Sherman leaves these questions unanswered. If Mexican American baseball fans had any ambivalence about flocking to this place, we don’t hear much about it. Instead, Sherman seems to assume that Fernandomania was powerful enough to wipe away the past entirely—an especially odd assumption, considering Sherman does tell us that the Mexican American labor leader Cesar Chavez “refused to ever set foot” in Dodger Stadium. Strange, then, that Sherman refers to Valenzuela in the opening pages as a “reflection” of Chavez. The two men may have both been heroes to the Mexican people, but it’s a disservice to lump them together based on that fact alone.

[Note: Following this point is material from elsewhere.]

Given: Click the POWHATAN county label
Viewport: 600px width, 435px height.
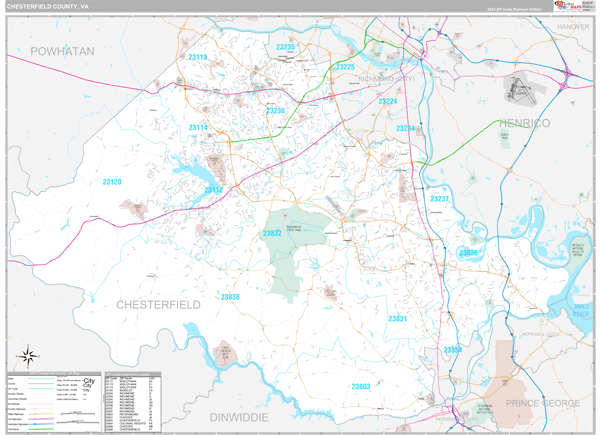Looking at the screenshot, I should (x=62, y=50).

If we’re not diving further into Latino perspectives on this history, then what’s left to write about? Not much, it turns out. Daybreak at Chavez Ravine quickly devolves into a collection of meandering stories, many of which are only tangentially related to Fernandomania, LA, or even baseball. Some barely qualify as stories: like when Dodger manager Tommy Lasorda got into a car, put a song on the radio, fell asleep, and was recognized by another driver. That’s it. That’s the anecdote. “He’s got his head back, and people were driving next to us and going, Oh my God! That’s Tommy Lasorda! You could read their lips. It was like, Oh my goodness!”
Sports figures are known for talking in clichés, and saying nothing while doing it, but the beauty of writing a book is you get to leave things out! Do we really need one of Fernando’s teammates saying, “I would hate to attempt to put into words what he meant to Mexico”? This quote might create sympathy for an author trying and failing to accomplish that very task, but it serves little other purpose.

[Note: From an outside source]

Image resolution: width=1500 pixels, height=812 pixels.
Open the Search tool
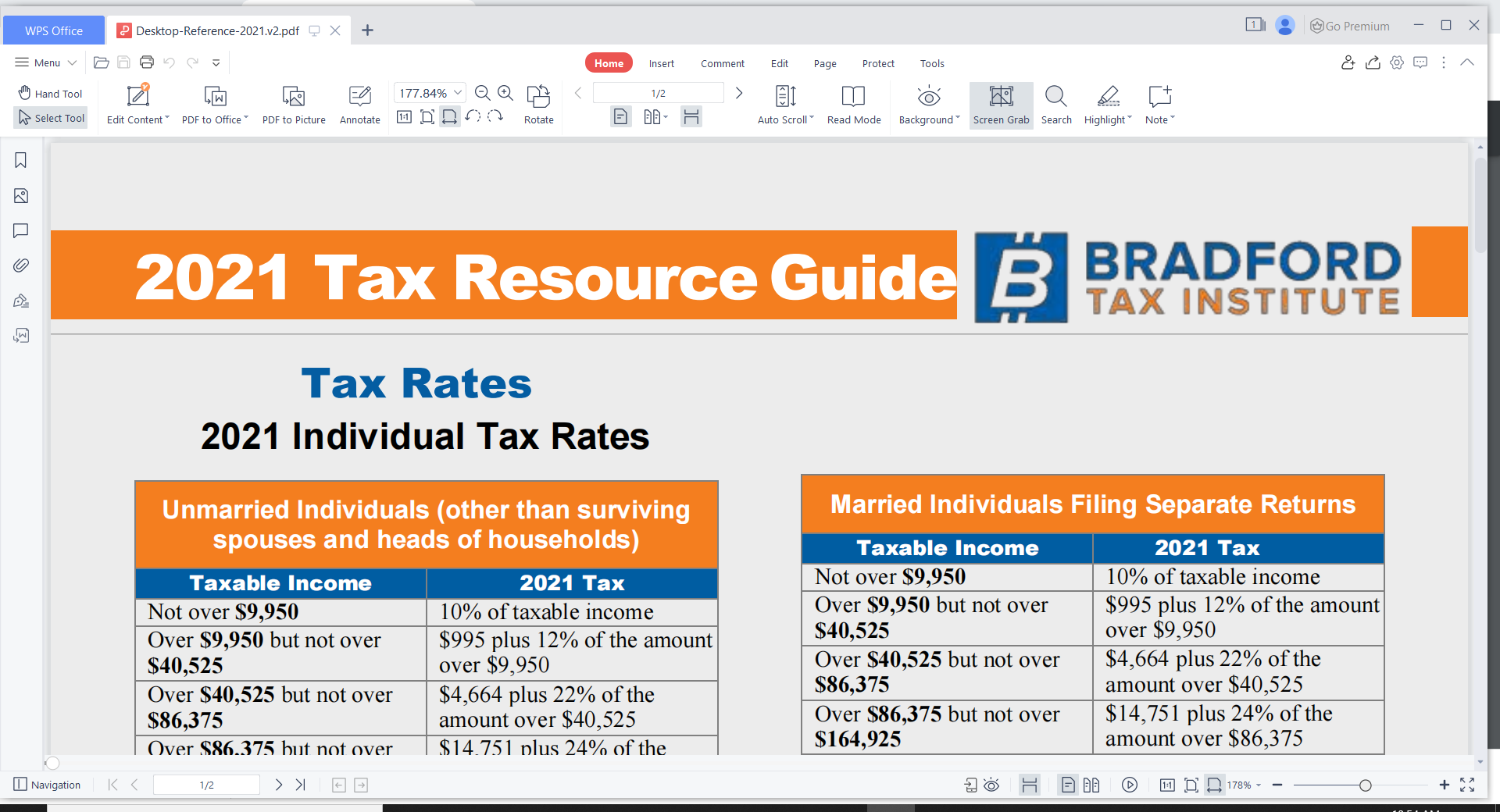coord(1056,104)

I can’t help thinking Sherman could’ve done more with the resources at his disposal. Take, for example, this excerpt from Ben McGrath’s 2007 New Yorker profile of the mercurial Red Sox superstar Manny Ramirez:
When I asked his teammate David Ortiz, himself a borderline folk hero, how he would describe Ramirez, he replied, ‘As a crazy motherfucker.’ Then he pointed at my notebook and said, “You can write it down just like that: ‘David Ortiz says Manny is a crazy motherfucker.'”

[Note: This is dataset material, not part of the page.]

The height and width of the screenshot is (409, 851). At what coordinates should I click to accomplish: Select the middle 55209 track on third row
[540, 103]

You won’t find any descriptors like these in Daybreak.
The author Michael Lewis says it “irritates” him “immensely” that he hasn’t found another sports story worthy of deeper exploration like Moneyball or The Blind Side. He writes in the afterword to the former, “As always happens when the material is strong, the story became telescoped in the writing. I felt compelled to jettison everything that didn’t have to do with putting together a baseball team.” In Daybreak, the opposite happens. No story emerges from the material, so Sherman is compelled to include every quote from every bit player. We’re left with a collection of fireside tales, interesting only to the people telling them.
If you go searching for a story and come up empty, do you still write the book? I don’t know. But I have the nagging sense that if Sherman had interviewed a lot more fans and fewer ex-players, coaches, and managers, there may well have been a story to find.
Matt Matros lives in Brooklyn, NY with his wife and son. His work has previously appeared in Electric Literature, Chicago Review of Books, Heavy Feather Review, Necessary Fiction, the Washington Post, the Ploughshares blog, and The Westchester Review, among other places.